* [Aim]:
Filter the material below, keeping every line that contains the string "icon", with case counting.

------ Dataset rows ------

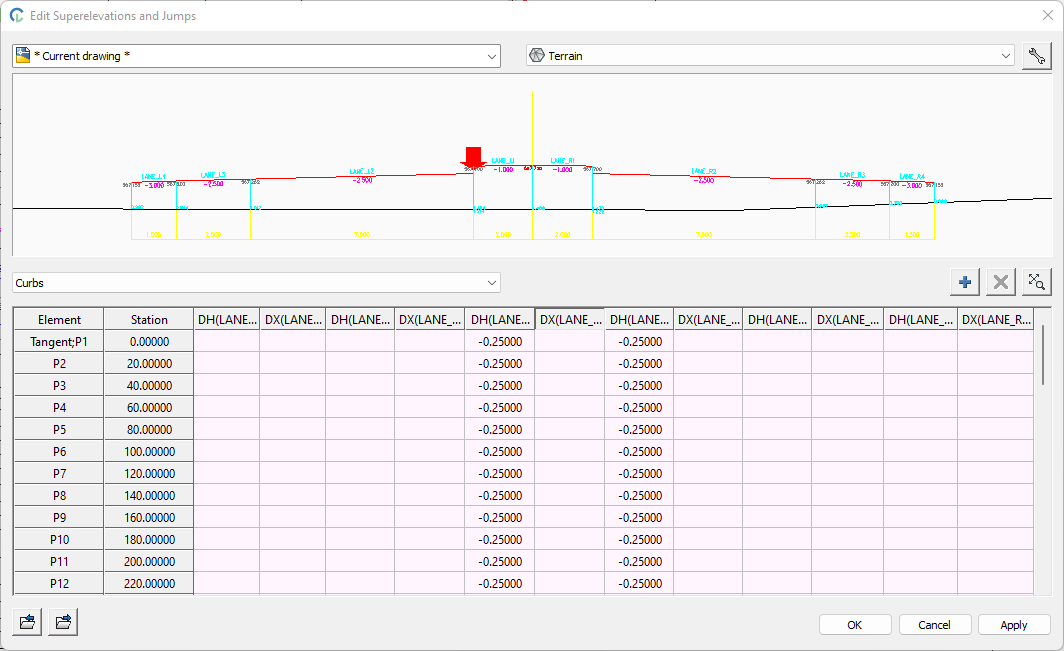
Task: Select the Tangent;P1 row header
Action: (59, 342)
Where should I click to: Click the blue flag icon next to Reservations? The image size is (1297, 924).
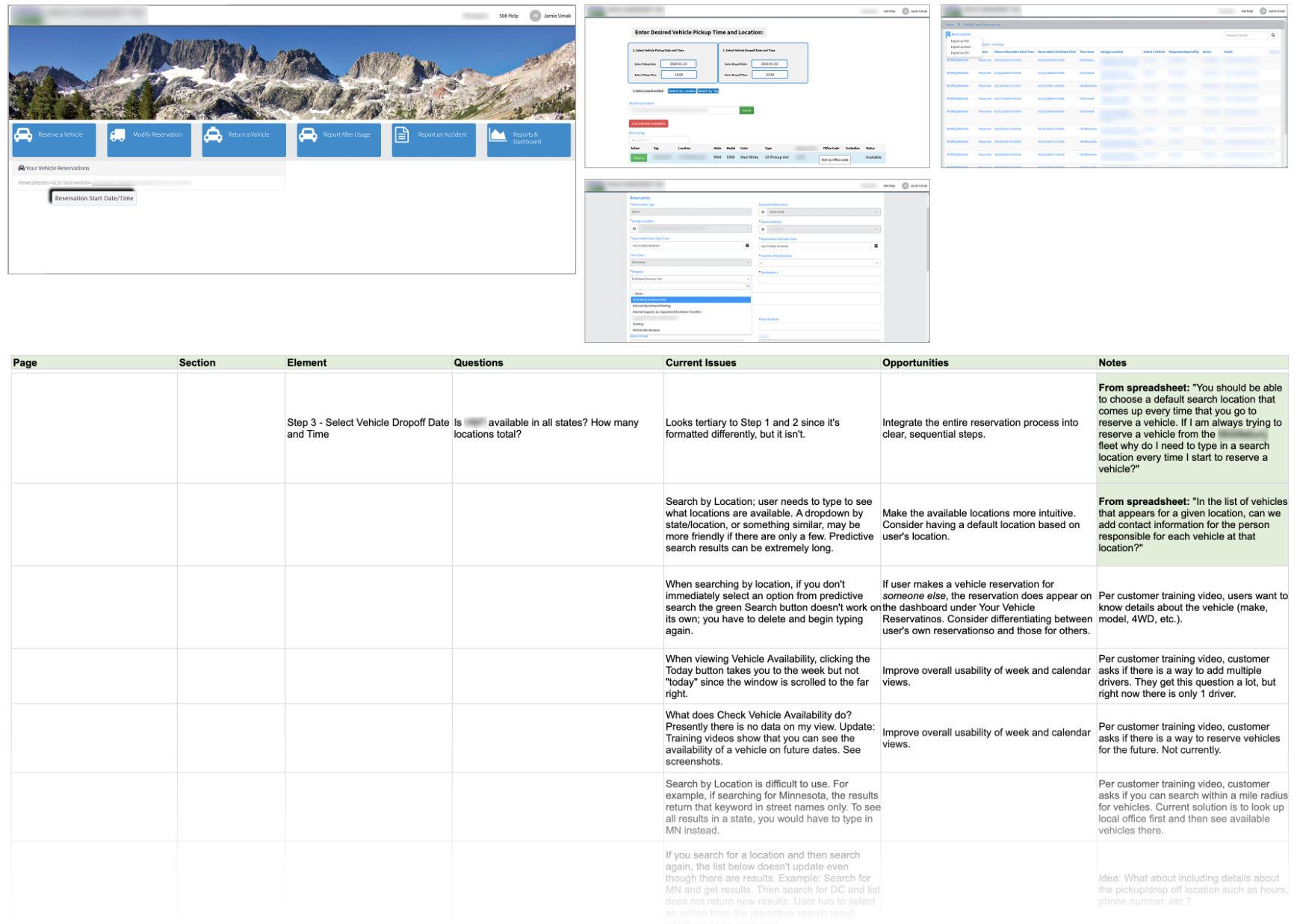pos(947,34)
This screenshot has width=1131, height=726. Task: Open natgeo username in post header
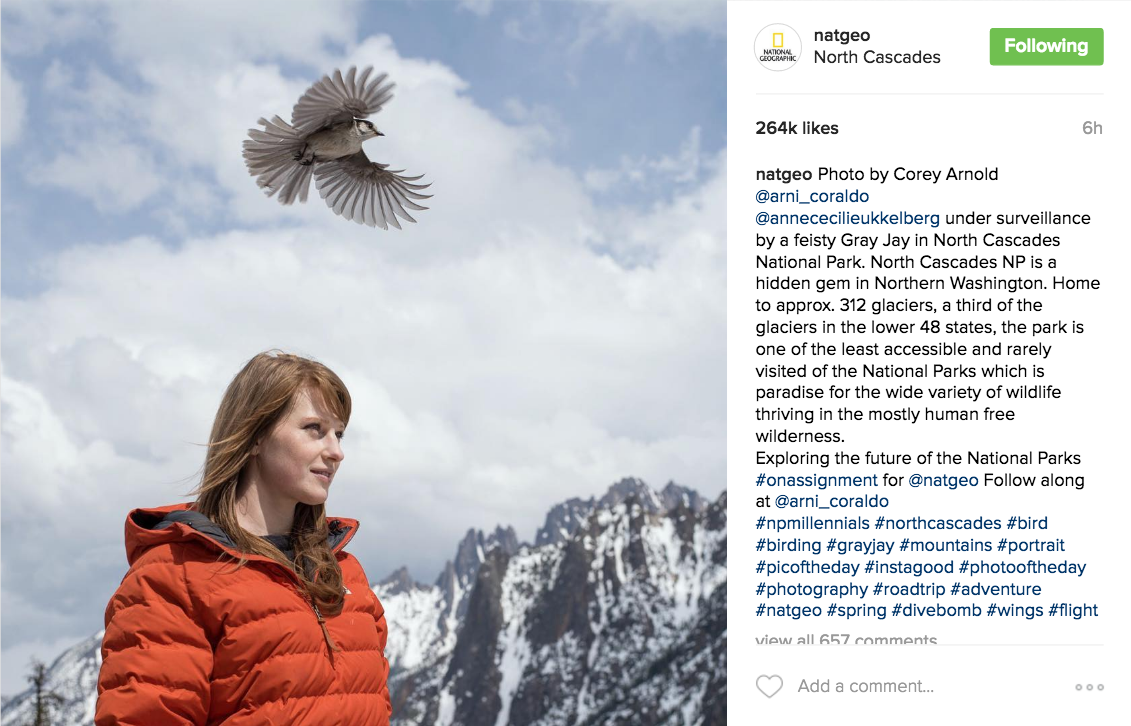click(842, 35)
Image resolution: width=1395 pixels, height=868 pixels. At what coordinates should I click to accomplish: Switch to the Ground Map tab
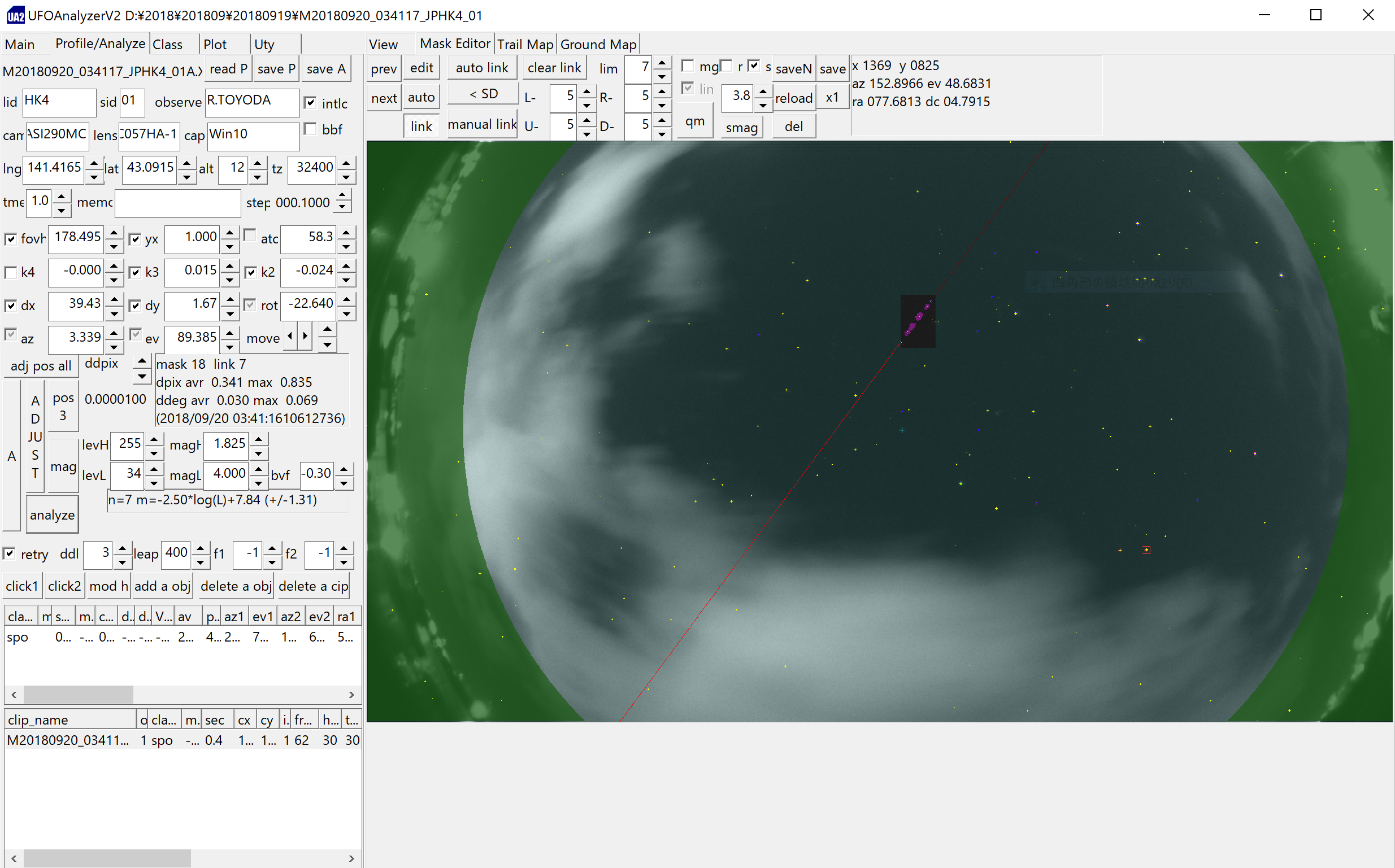[x=598, y=44]
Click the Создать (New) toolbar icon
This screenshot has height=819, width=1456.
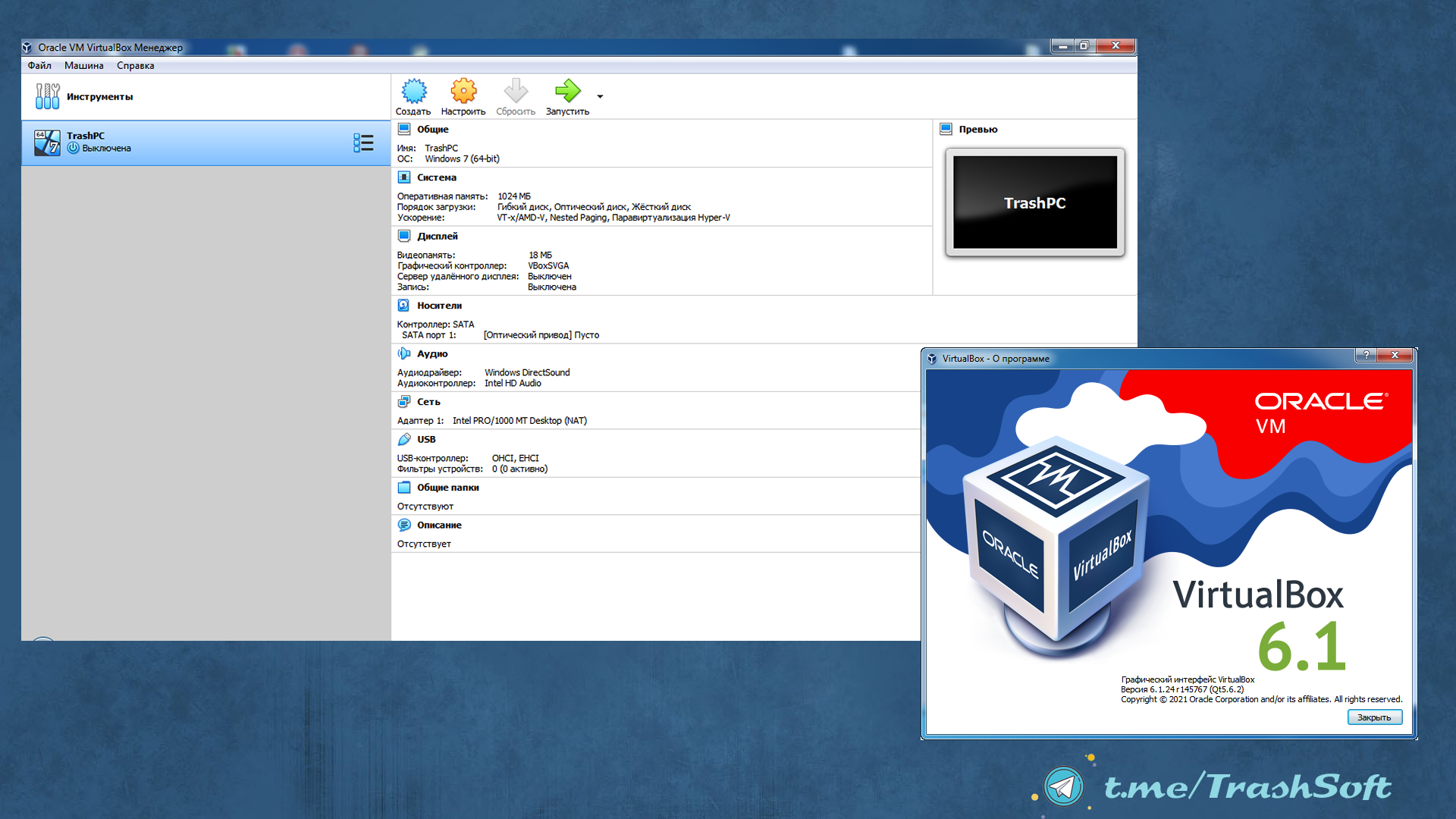(413, 92)
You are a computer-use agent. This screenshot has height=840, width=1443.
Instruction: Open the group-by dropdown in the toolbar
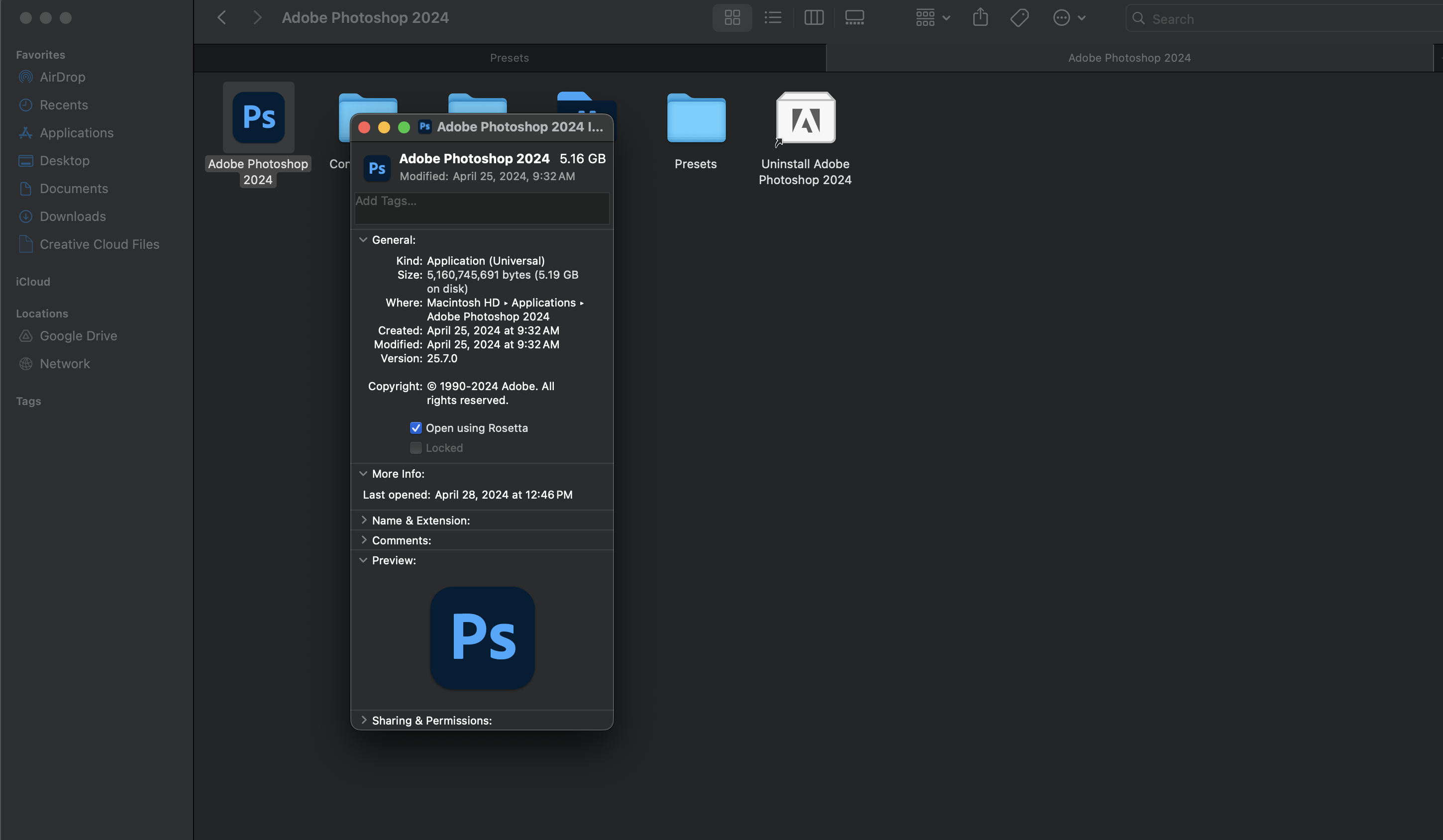pyautogui.click(x=931, y=18)
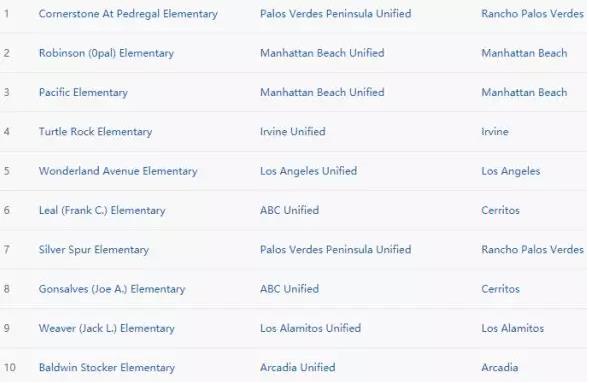
Task: Click Manhattan Beach Unified in row 2
Action: pos(322,53)
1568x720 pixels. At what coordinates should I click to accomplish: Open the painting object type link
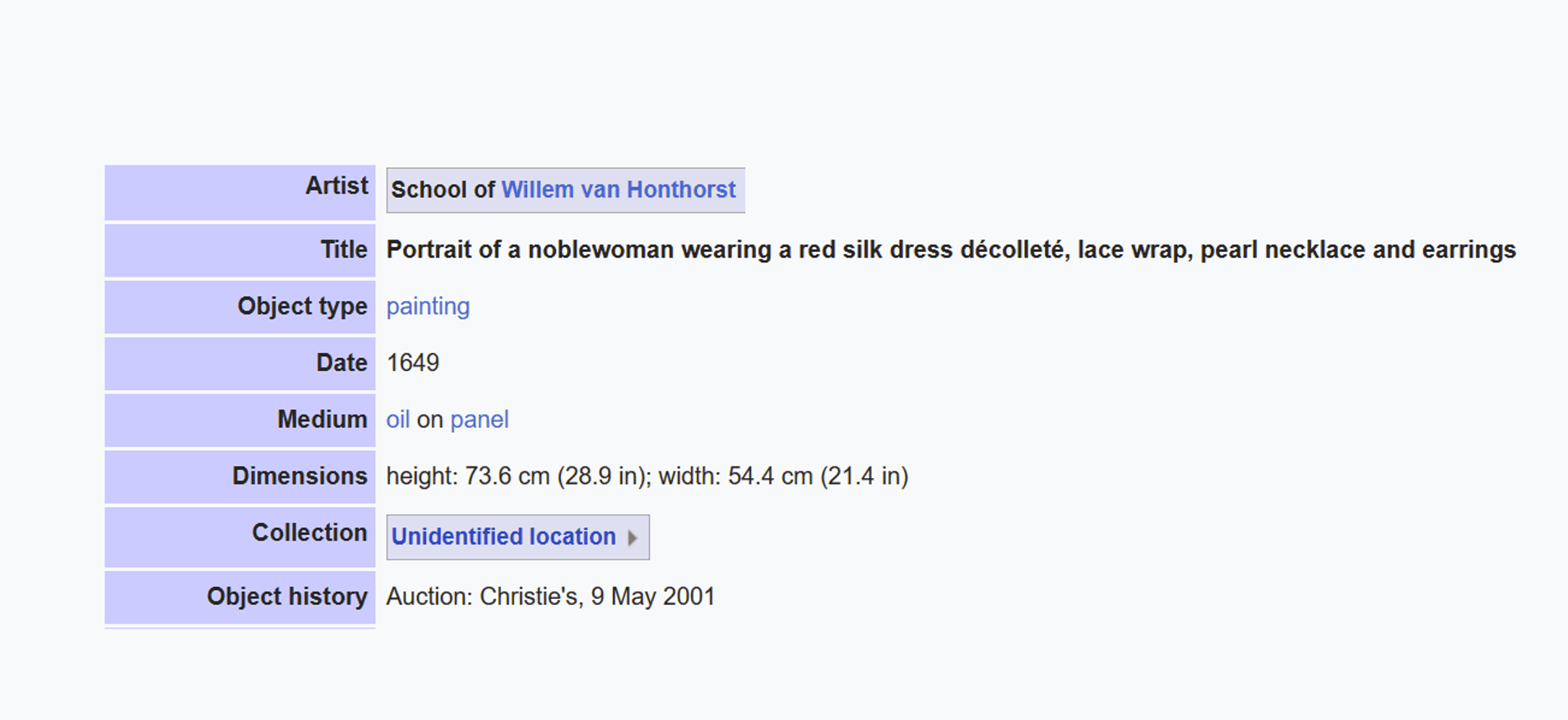tap(428, 306)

------

* [Full response]:
Where should I click to: Click the blue flag icon next to Reservations? The image size is (1297, 924).
Click the Создать (New) toolbar icon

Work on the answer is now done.